Naja P performs with a qilaat, a traditional Greenlandic drum, at the Arctic Sounds Festival in Sisimiut, in April. (Photo courtesy DortheIvalo Jensen)

Naja P talks modern sounds and traditional Greenlandic music

Singer-songwriter scheduled to perform in Iqaluit next month for the Alianait Arts Festival

By Mosha Folger

Naja P says she didn’t appreciate the musical potential of her Inuit culture and language until she started making music as a young adult.

Now, the 26-year-old singer-songwriter, born and raised in Nuuk, Greenland, will entertain crowds at the Alianait Arts Festival with music she’s written in the Kalaallisut dialect of Inuktut.

“I’m so excited,” Naja said in an interview. “I love being at the stage and giving something for the people and also getting something in return. That’s so powerful, especially with my band I feel the force and power is higher than when I perform alone.”

Naja will be backed by a band that includes Jaaku Soerensen on guitar, Qillaq Petrussen on bass, Jens-Christian (Jaqqi) Lyberth-Lennert on drums, and Laura Lennert Jensen on keyboard.

Performing for other Inuit is important to Naja, she said, because when she was younger she was not fully aware of the extent to which Inuit inhabit the circumpolar world, and she had not yet fully embraced her identity as an Inuk.

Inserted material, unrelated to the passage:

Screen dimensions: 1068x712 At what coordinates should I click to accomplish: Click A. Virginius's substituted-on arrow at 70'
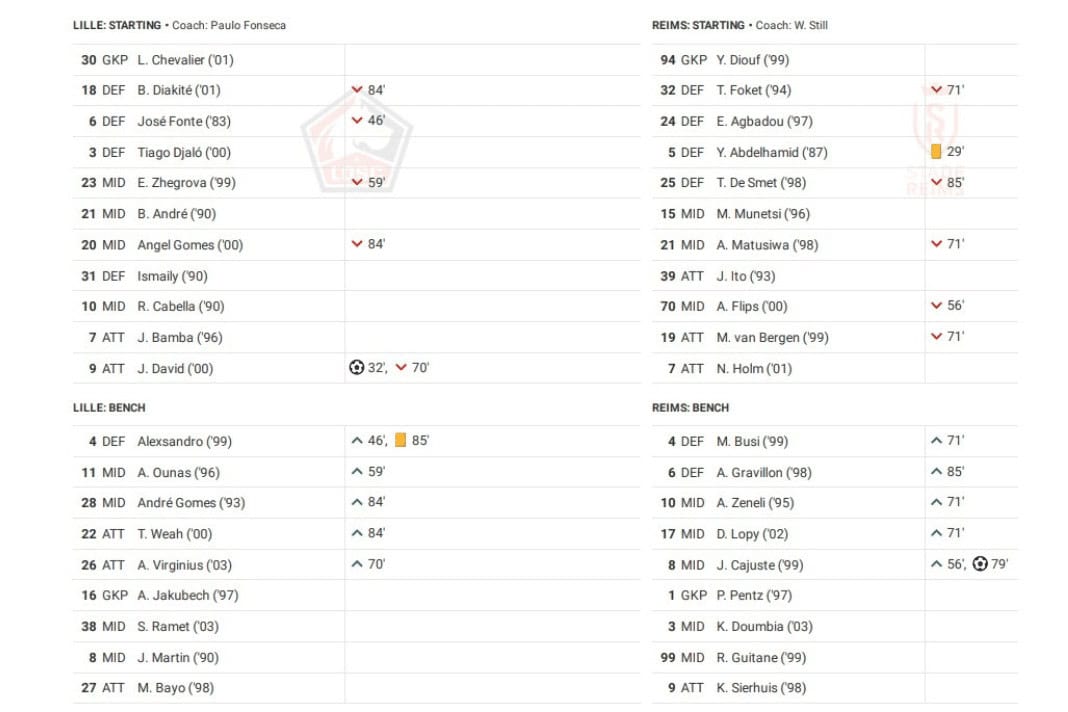pos(357,564)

“Being a teenager, it’s like you just want to fit in society,” she said.

“We listened a lot to Danish music, and we spoke only Danish. We didn’t think about who we actually are. Then in 2019 I went into music and realized how great musicians are here in Kalaalliit Nunaat. All those lyrics made by my fellow Inuit were genius.”

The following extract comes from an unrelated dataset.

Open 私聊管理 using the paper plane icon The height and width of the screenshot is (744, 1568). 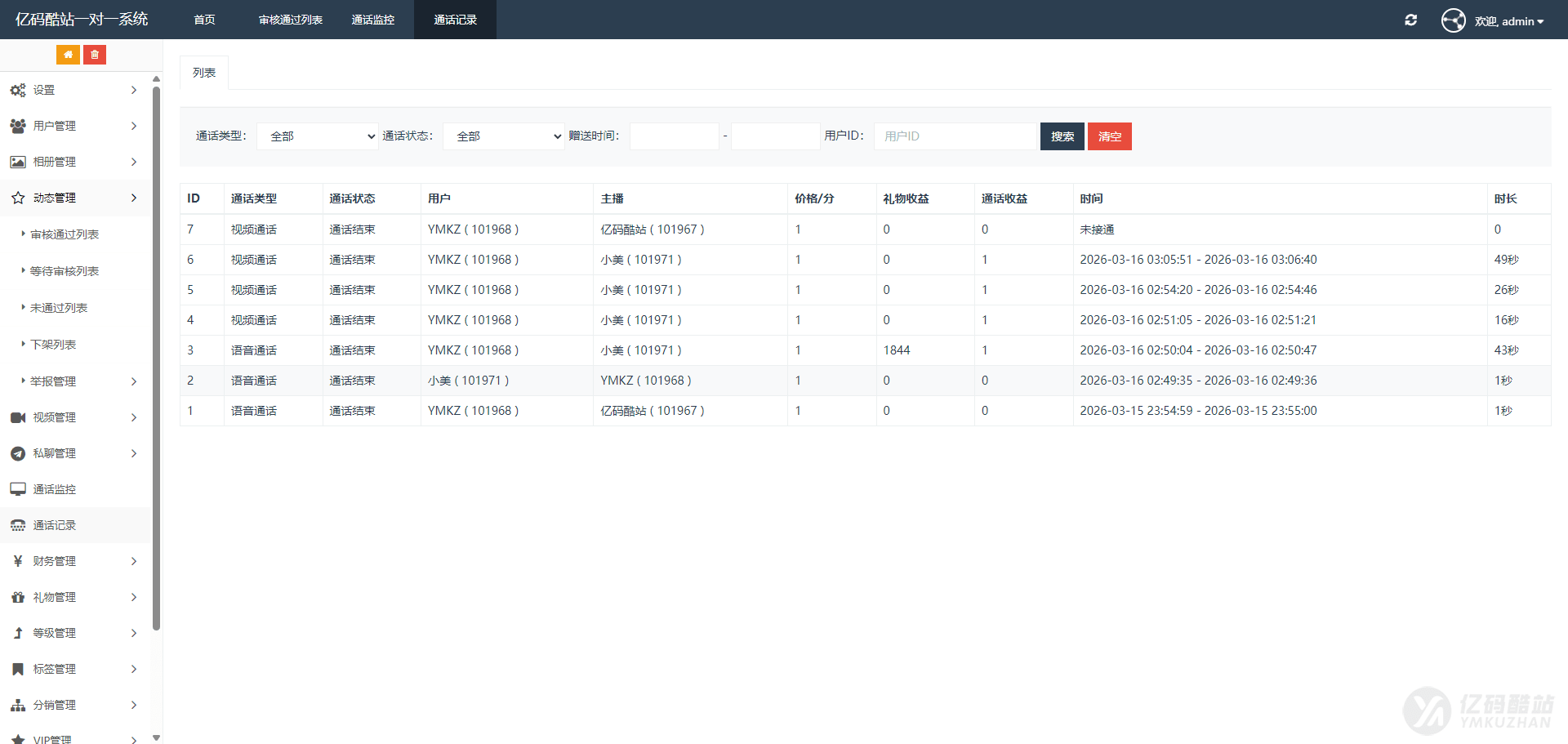coord(17,453)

As a mother to a one-year-old daughter, Naja said she wants to instill in her child the pride in her Inuit identity that Naja eventually learned to feel. Naja’s mother didn’t raise her with a qilaat (traditional drum) at home, she said, but she plays one onstage now, and she gave her own daughter a drum for her first birthday.

“I really want her to be proud of who she is,” Naja said. “And to know her history, so she doesn’t ever feel that she is unimportant in this world.”

That sentiment extends beyond Naja’s family, to Inuit across the North. At age 11, she was a cast member on Pikkorissuaqqat, a Greenlandic children’s program, and she has been performing identity-affirming music for seven years.

“The audience will get some, maybe, anger out from my music, and also pride of being Inuk.” she said. “I imagine a future where all of Inuit Nunangat is one government. That’s my dream because I know that would heal a lot of our wounds, if we connected that way, in a deeper way.”

Naja’s dream of Inuit uniting across the North might one day parallel the dream she followed, where she found connections and a place to fit in by pursuing music.

“It was the first time I was in a group where we could understand each other,” she remembered. “I was not the weird kid anymore. I was a part of something.”

The 2026 Alianait Arts Festival runs from June 18 to 21 in Iqaluit.